-------- Provided entries --------

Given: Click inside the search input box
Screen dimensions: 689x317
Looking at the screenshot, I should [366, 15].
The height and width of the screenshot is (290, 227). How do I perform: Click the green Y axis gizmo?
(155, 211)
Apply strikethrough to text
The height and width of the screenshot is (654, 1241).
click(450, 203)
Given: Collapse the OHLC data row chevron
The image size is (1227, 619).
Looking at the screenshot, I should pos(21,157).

--------
-------- Provided entries --------

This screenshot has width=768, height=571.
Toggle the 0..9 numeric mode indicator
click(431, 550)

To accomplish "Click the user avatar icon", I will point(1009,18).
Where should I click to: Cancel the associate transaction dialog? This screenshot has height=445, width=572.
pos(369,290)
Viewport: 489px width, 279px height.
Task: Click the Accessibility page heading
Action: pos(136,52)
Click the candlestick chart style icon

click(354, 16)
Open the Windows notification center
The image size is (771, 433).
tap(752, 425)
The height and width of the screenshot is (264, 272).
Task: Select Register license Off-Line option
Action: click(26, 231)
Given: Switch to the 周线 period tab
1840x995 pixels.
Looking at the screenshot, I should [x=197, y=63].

--------
-------- Provided entries --------

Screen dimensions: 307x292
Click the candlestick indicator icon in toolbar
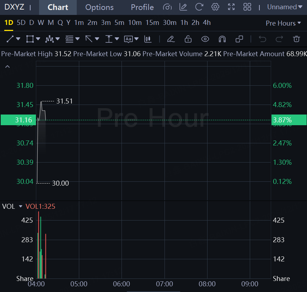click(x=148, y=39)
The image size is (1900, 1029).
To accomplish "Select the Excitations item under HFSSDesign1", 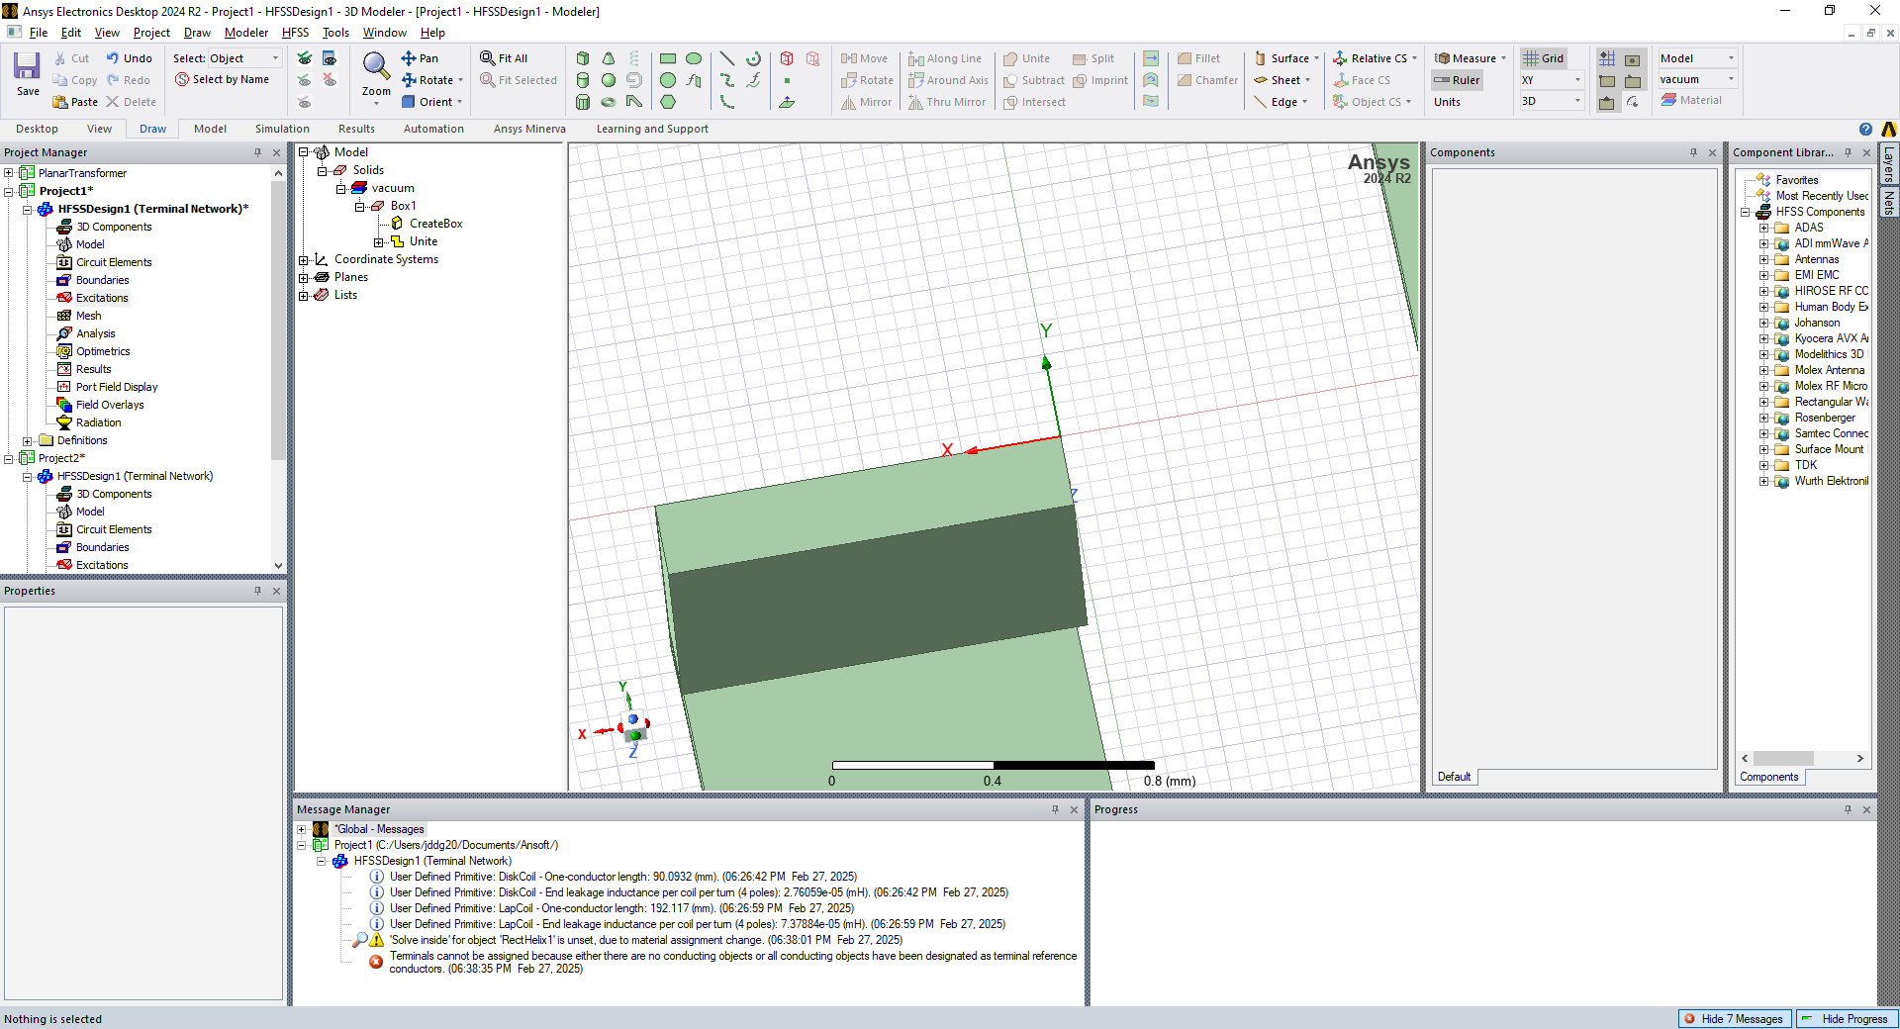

--------

#### What the task asks
Reproduce the data verbatim, everything from the line containing "The height and width of the screenshot is (290, 227)." down to the line containing "Looking at the screenshot, I should pos(21,157).", including both of those lines.

#### Problem solution
The height and width of the screenshot is (290, 227). How do I perform: Click the green Y axis gizmo?
(155, 211)
Apply strikethrough to text
The height and width of the screenshot is (654, 1241).
click(450, 203)
Given: Collapse the OHLC data row chevron
The image size is (1227, 619).
Looking at the screenshot, I should pos(21,157).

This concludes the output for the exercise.